• **Source information**:
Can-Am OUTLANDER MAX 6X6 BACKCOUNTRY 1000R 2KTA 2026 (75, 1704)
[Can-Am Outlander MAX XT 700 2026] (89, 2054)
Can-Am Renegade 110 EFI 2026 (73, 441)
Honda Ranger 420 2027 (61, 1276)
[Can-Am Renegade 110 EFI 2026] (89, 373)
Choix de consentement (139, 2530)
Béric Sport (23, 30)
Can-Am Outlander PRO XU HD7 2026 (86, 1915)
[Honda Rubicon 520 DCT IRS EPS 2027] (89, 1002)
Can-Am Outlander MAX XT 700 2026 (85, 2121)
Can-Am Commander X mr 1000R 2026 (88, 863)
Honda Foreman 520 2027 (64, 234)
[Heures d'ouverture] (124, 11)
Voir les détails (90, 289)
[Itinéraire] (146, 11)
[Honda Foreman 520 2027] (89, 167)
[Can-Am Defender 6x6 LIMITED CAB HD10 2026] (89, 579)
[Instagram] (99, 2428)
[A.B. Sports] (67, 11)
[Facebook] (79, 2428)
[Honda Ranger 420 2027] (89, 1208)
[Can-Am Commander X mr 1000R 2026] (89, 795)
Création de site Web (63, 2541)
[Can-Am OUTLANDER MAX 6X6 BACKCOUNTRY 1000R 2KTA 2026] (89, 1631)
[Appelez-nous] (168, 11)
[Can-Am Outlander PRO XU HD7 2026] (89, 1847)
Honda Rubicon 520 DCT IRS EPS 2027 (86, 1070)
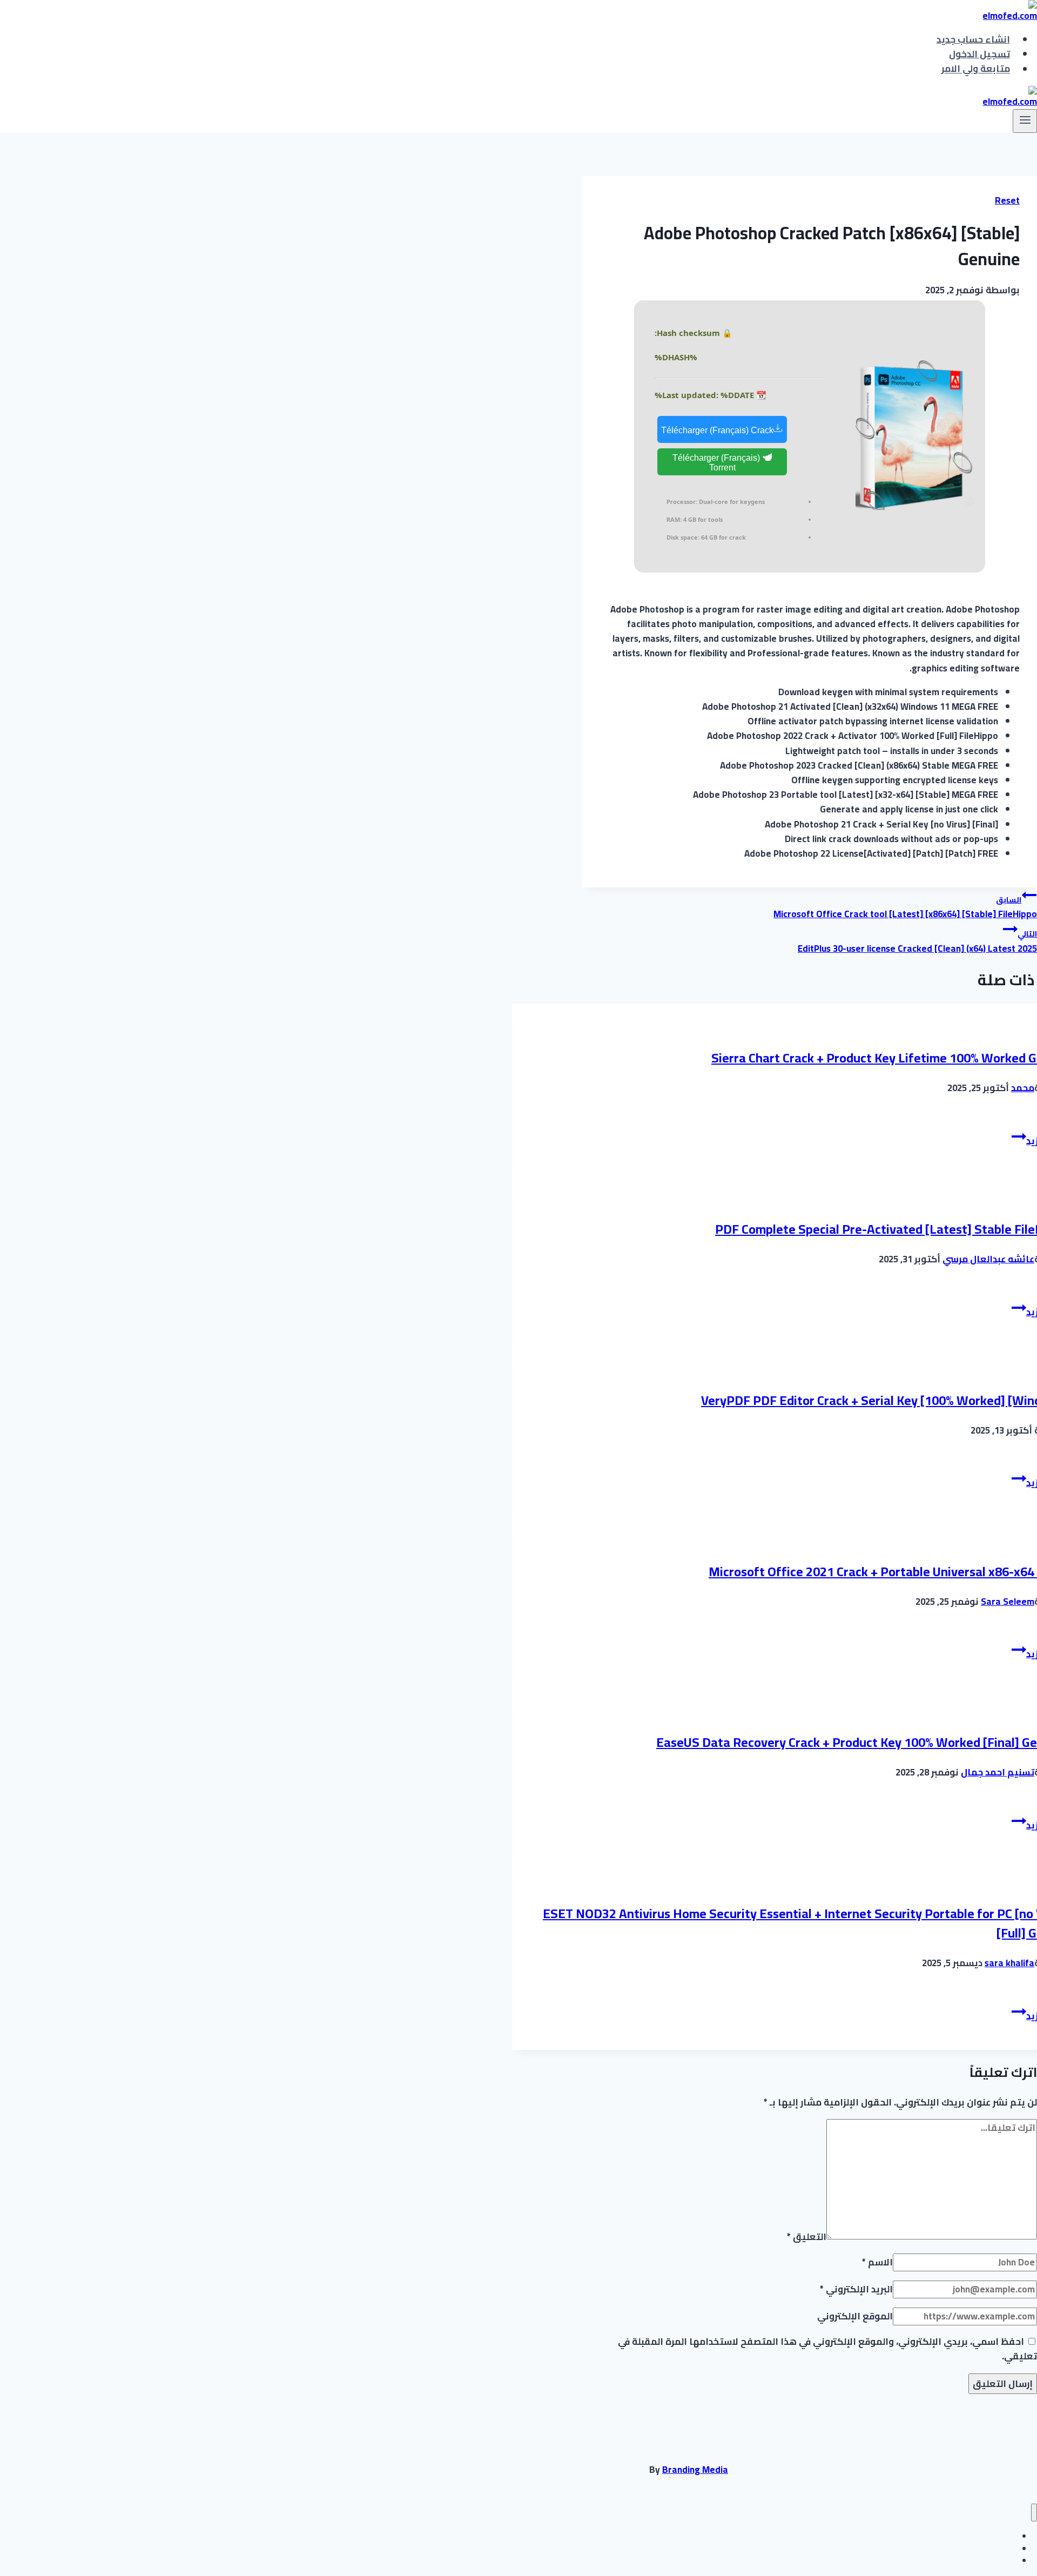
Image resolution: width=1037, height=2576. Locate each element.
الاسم (877, 2262)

• **Your task**:
Go line by line through the data and copy any that contain "Commander".

• **Solution for this problem**:
Can-Am Commander X mr 1000R 2026 (88, 863)
[Can-Am Commander X mr 1000R 2026] (89, 795)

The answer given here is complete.